▶ _Work instructions_
Please return the lines from the one with "Task: Open the Raw response view tab" through the end of the listing below, word for word, with every picture left out.

::::

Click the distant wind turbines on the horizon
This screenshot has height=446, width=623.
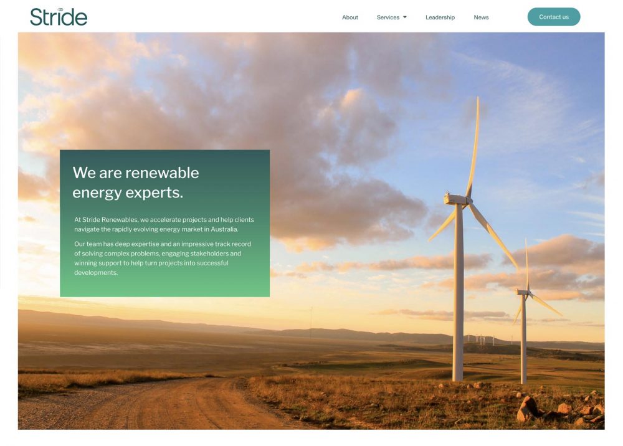point(480,339)
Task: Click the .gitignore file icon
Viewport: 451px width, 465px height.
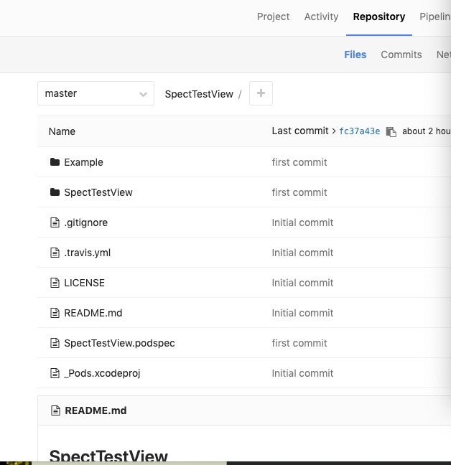Action: [55, 222]
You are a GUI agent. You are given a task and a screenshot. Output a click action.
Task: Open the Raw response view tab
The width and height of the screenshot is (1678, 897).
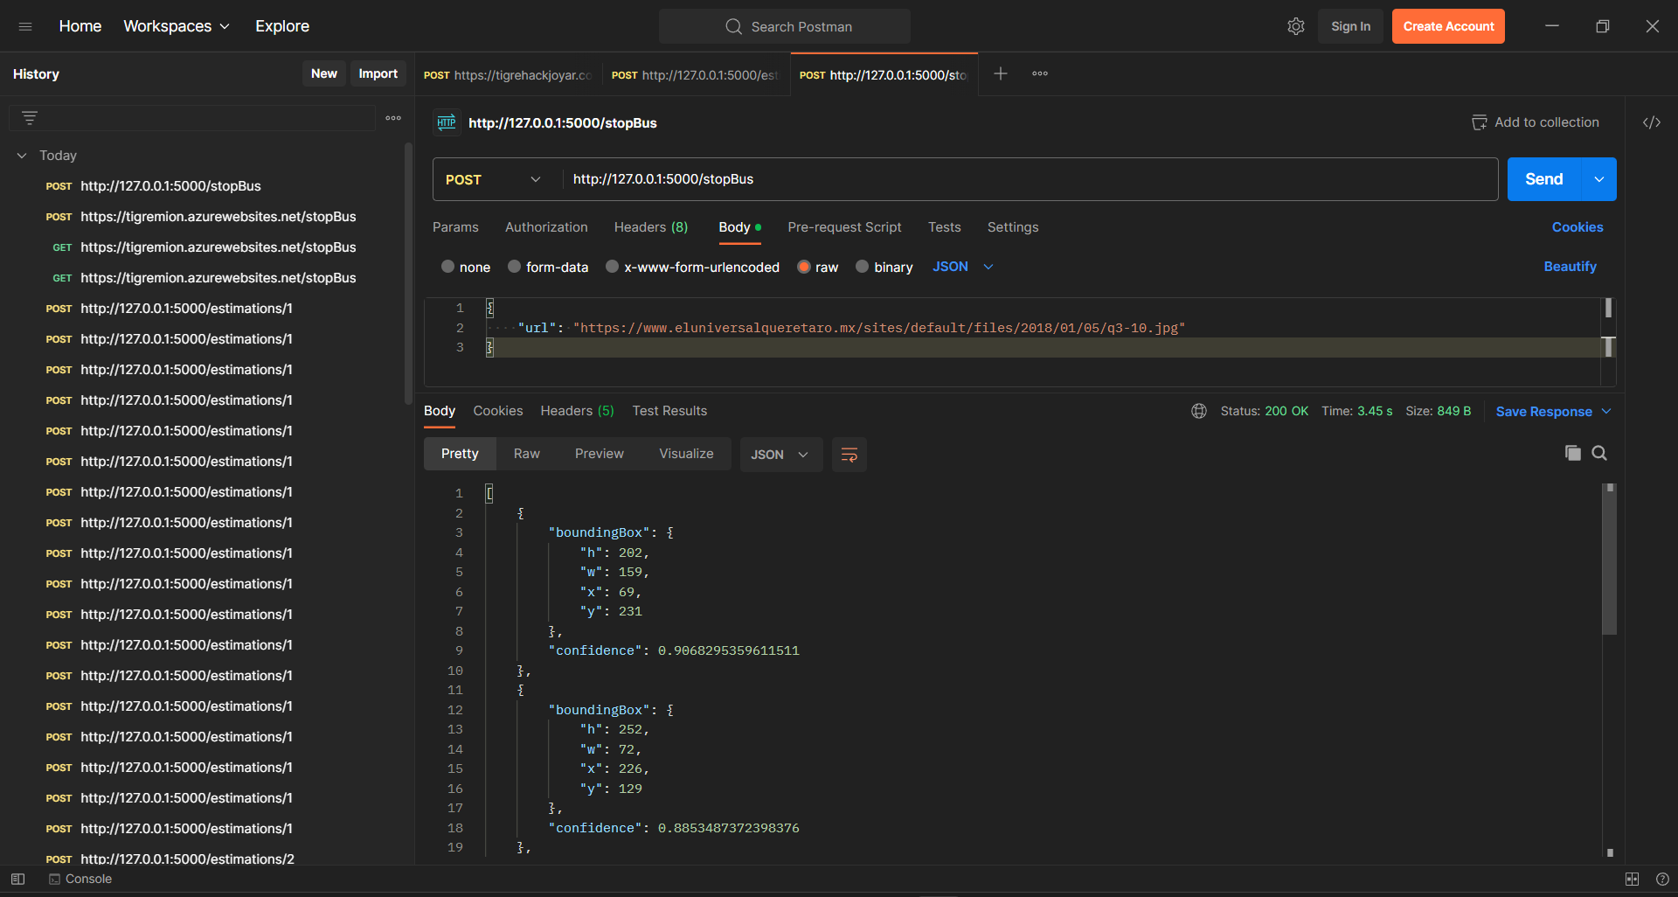(526, 454)

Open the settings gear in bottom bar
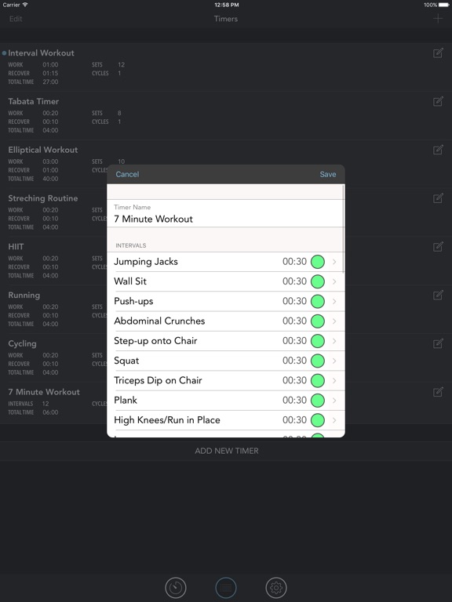pos(276,587)
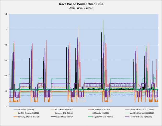Viewport: 162px width, 126px height.
Task: Click the Seagate 600 SSD (480GB) legend entry
Action: 101,117
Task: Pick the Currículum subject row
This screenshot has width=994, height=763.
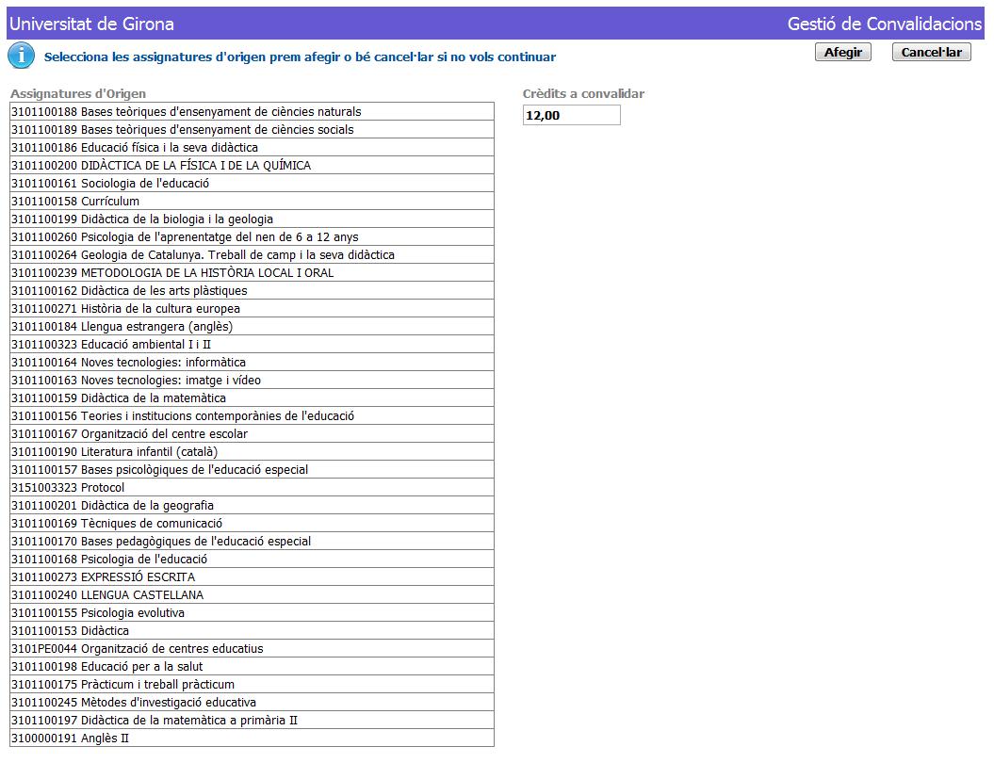Action: tap(110, 202)
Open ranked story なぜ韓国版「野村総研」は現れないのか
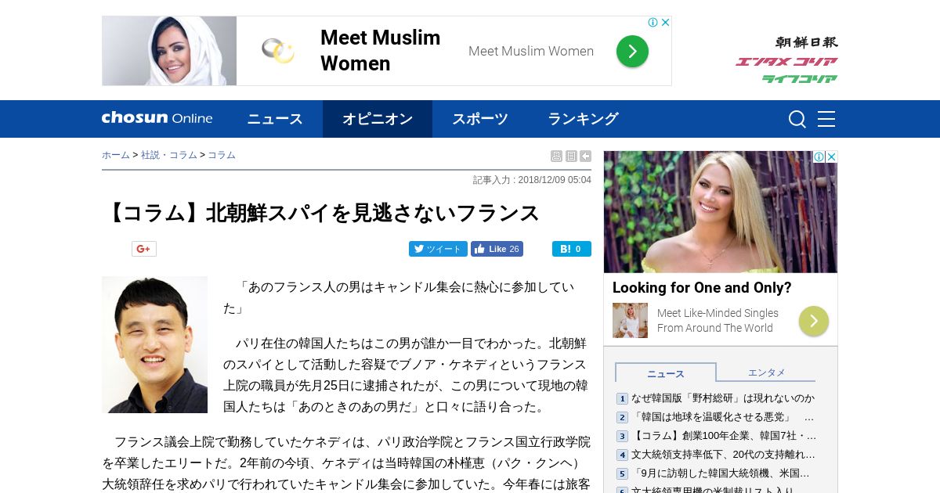 [x=723, y=398]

::::

▶ _Expected answer_
Task: Open the Raw response view tab
The width and height of the screenshot is (1678, 897).
(526, 454)

Open the settings gear in bottom bar
pos(276,587)
Viewport: 162px width, 126px height.
Task: Click the Seagate 600 SSD (480GB) legend entry
Action: 101,117
Task: Pick the Currículum subject row
This screenshot has width=994, height=763.
Action: tap(110, 202)
Open ranked story なぜ韓国版「野村総研」は現れないのか
 [x=723, y=398]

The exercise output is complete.